Ressalta-se que a Lei nº 9.532, de 10 de dezembro de 1997, que altera a legislação tributária federal e dá outras providências, instituiu também alguns requisitos para a fruição da imunidade tributária prevista no art. 150, da Constituição Federal. No entanto, esse Diploma Legal não estabeleceu qualquer condição a ser cumprida pelos templos religiosos. A Lei em destaque impôs algumas obrigações a serem cumpridas apenas pelas instituições educacionais e de assistencial social, conforme consta no seu art. 12, caput e § 2º, abaixo transcritos:  

Art. 12. Para efeito do disposto no art. 150, inciso VI, alínea "c", da Constituição, considera-se imune a instituição de educação ou de assistência social que preste os serviços para os quais houver sido instituída e os coloque à disposição da população em geral, em caráter complementar às atividades do Estado, sem fins lucrativos.       
[...]
§ 2º Para o gozo da imunidade, as instituições a que se refere este artigo, estão obrigadas a atender aos seguintes requisitos:
a) [...]
b) aplicar integralmente seus recursos na manutenção e desenvolvimento dos seus objetivos sociais;

Acrescenta-se que o Decreto nº 9.580, de 22 de novembro de 2018, que Regulamenta a tributação, a fiscalização, a arrecadação e a administração do Imposto sobre a Renda e Proventos de Qualquer Natureza, mencionou a imunidade tributária Constitucional concedida aos templos religiosos, referindo-se também ao Código Tributário Nacional. Contudo, não impôs qualquer condição a essas entidades religiosas para gozar dessa imunidade. O Regulamento anexo ao referido Decreto, no art. 179, assim preconiza:

Templos de qualquer culto
Art. 179.  Não ficam sujeitos ao imposto sobre a renda os templos de qualquer culto (Constituição, art. 150, caput, inciso VI, alínea “b”; e Lei nº 5.172, de 1966 - Código Tributário Nacional, art. 9º, caput, inciso IV, alínea “b”).
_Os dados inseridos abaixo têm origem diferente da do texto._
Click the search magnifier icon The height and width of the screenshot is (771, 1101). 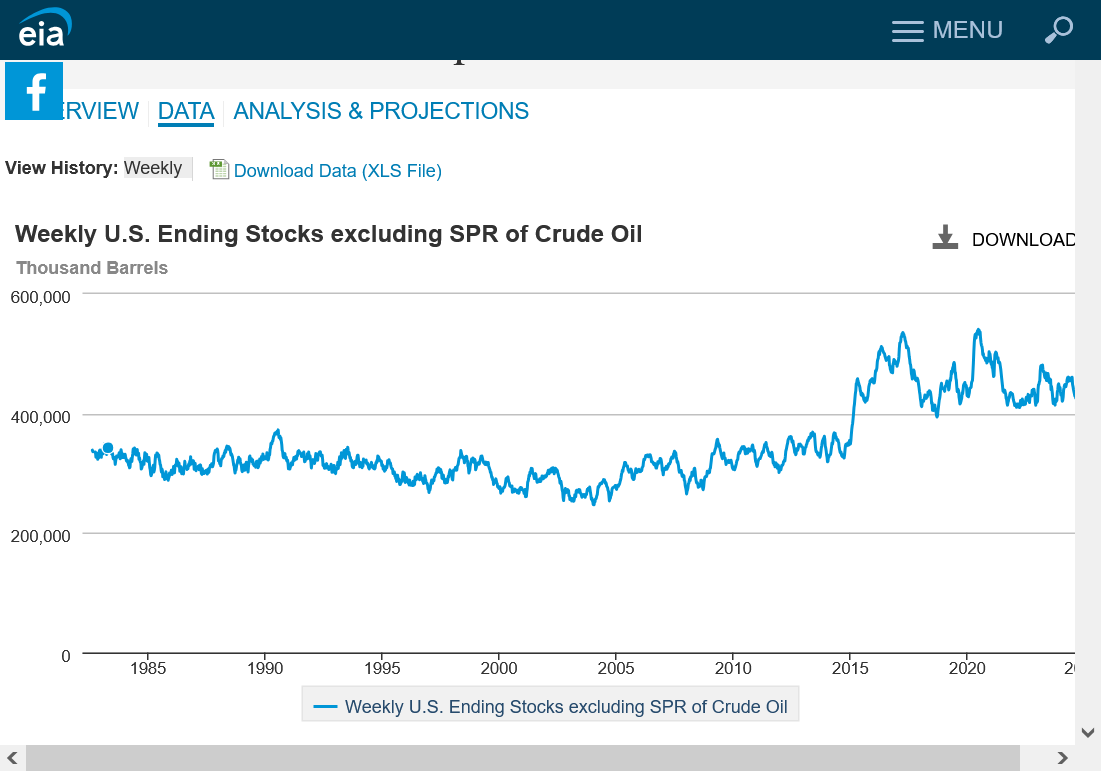[1058, 30]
Nessa mesma linha, destaca-se o Decreto nº 6.306, de 14 de dezembro de 2007, que Regulamenta o Imposto sobre Operações de Crédito, Câmbio e Seguro, ou relativas a Títulos ou Valores Mobiliários – IOF. Esse Decreto, no art. 2º, § 3o, excluiu as entidades religiosas da obrigação de pagar o IOF, desde que as operações realizadas por essas entidades estejam vinculadas às suas finalidades essenciais.
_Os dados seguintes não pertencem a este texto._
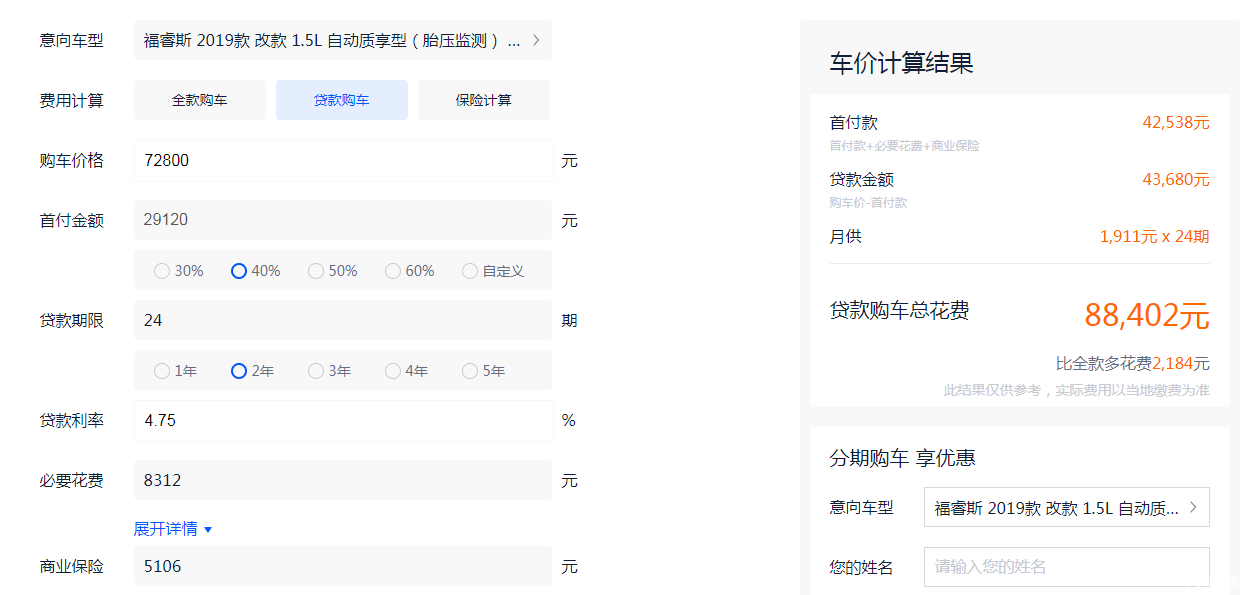Click the 您的姓名 name input field
Screen dimensions: 1245x595
pyautogui.click(x=1066, y=567)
§ 3o  Não se submetem à incidência do imposto de que trata este Decreto as operações realizadas por órgãos da administração direta da União, dos Estados, do Distrito Federal e dos Municípios, e, desde que vinculadas às finalidades essenciais das respectivas entidades, as operações realizadas por:
I - autarquias e fundações instituídas e mantidas pelo Poder Público;
II - templos de qualquer culto;
III - partidos políticos, inclusive suas fundações, entidades sindicais de trabalhadores e instituições de educação e de assistência social, sem fins lucrativos, atendidos os requisitos da lei. (grifamos)

Conclui-se que não há na legislação complementar qualquer proibição no sentido de impedir as entidades religiosas de enviar recursos ao exterior. Portanto, podem remeter valores a fim de atender atividades desenvolvidas no exterior, desde que esses serviços estejam relacionados com as finalidades estatutárias da instituição religiosa. 
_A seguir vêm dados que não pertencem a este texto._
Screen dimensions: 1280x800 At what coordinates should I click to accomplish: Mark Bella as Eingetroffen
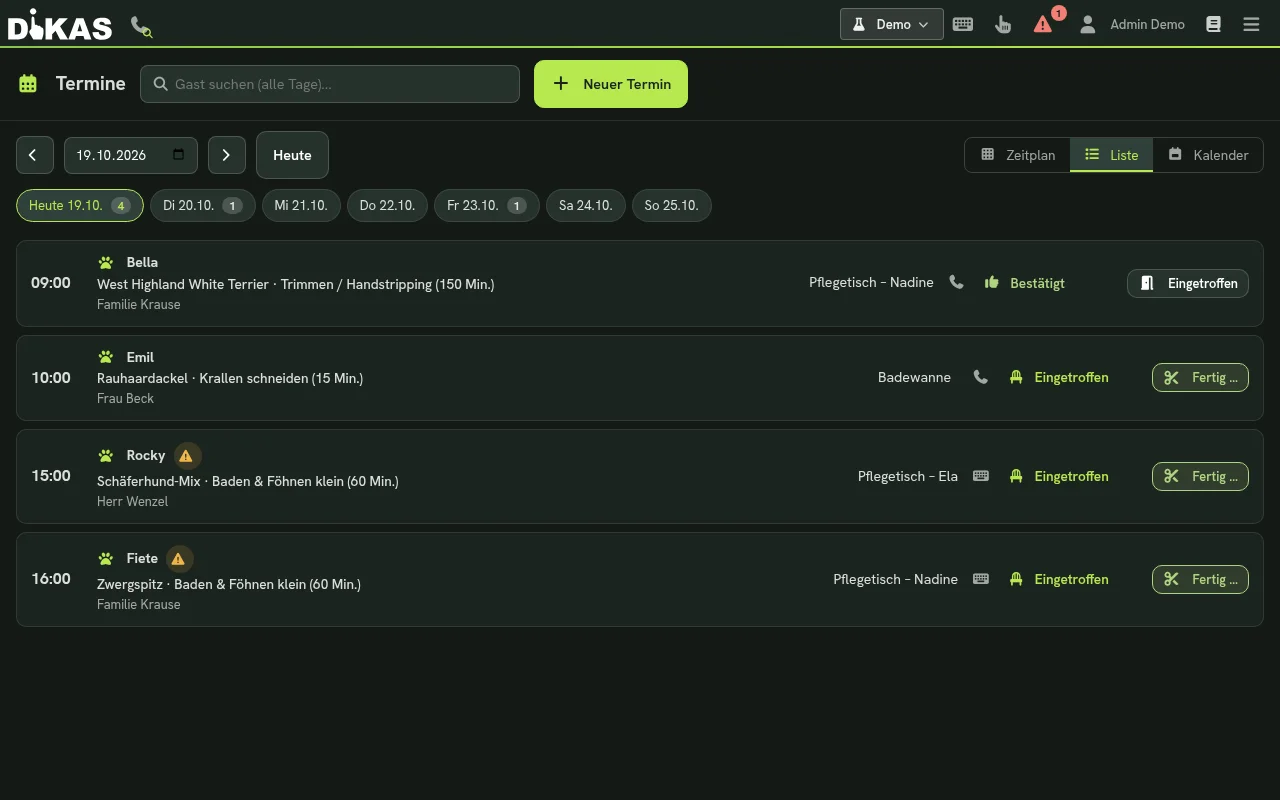(1188, 283)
Da organização religiosa favorecida pela imunidade tributária

A imunidade tributária concedida aos templos religiosos não se sujeita ao cumprimento de nenhum requisito estabelecido em lei complementar. Por essa razão é de suma importância realçar a correta interpretação que se deve atribuir à expressão “templos de qualquer culto”, constante da alínea b, inc. VI, art. 150, da Constituição Federal.

O Código Civil, instituído pela Lei nº 10.406, de 10 de janeiro de 2002, refere-se a essas entidades com a nomenclatura de “organizações religiosas” (art. 44, inc. IV). Esse Código, porém, não apresenta elementos conceituais capazes de estabelecer uma correlação exata entre essa nomenclatura e aquela expressão Constitucional, muito embora os templos de qualquer culto adquiram personalidade jurídica com a nomenclatura de “organizações religiosas”. 

O vetor interpretativo deve ser o disposto no § 4º do art. 150, da própria Constituição Federal. Esse preceito não restringe a imunidade tributária apenas ao “templo” onde se realiza “culto”, como poderia sugerir o teor da alínea b, inc. VI, art. 150, da Constituição Federal. Ao contrário disso, o referido § 4º estende a imunidade tributária para alcançar o patrimônio, a renda e os serviços, desde que estejam relacionados com as finalidades essenciais da entidade religiosa, ampliando assim o alcance interpretativo da expressão “templos”.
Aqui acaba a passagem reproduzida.